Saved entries
-=-=-

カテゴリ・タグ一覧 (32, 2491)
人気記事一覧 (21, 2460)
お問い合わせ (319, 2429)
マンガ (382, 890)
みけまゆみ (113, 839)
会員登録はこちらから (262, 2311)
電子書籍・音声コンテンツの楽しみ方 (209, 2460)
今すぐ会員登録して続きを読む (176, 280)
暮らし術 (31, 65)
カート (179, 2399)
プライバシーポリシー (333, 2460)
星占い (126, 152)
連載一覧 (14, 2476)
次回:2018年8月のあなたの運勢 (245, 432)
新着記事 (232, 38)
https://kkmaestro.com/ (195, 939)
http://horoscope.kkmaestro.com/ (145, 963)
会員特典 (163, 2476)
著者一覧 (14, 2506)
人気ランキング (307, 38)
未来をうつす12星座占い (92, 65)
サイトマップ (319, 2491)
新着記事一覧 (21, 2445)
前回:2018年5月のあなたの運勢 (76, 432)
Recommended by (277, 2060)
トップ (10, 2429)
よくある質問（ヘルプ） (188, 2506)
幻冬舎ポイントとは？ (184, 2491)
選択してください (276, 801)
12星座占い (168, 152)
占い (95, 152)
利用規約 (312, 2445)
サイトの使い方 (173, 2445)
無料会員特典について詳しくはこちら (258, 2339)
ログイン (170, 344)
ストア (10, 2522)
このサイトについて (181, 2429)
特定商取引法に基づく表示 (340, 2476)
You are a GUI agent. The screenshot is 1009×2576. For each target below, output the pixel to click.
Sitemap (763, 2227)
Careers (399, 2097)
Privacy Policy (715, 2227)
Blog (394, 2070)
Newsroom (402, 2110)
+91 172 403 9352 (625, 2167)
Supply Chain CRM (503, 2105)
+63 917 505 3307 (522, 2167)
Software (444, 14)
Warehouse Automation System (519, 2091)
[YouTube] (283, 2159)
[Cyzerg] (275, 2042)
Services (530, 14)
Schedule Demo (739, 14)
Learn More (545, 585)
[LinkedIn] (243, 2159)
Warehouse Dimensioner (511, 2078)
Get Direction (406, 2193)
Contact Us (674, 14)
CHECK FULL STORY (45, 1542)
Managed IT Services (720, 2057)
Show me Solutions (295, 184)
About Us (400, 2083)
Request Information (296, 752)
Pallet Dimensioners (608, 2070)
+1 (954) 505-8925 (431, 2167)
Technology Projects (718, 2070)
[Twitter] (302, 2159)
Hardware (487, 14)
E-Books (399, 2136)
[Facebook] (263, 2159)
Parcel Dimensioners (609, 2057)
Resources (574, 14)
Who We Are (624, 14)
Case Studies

-=-=-

■ GOAL OF THE EXERCISE ■
Your answer should be the lines of the records that hold the string "Warehouse".

■ RESPONSE BELOW ■
Warehouse Automation System (519, 2091)
Warehouse Dimensioner (511, 2078)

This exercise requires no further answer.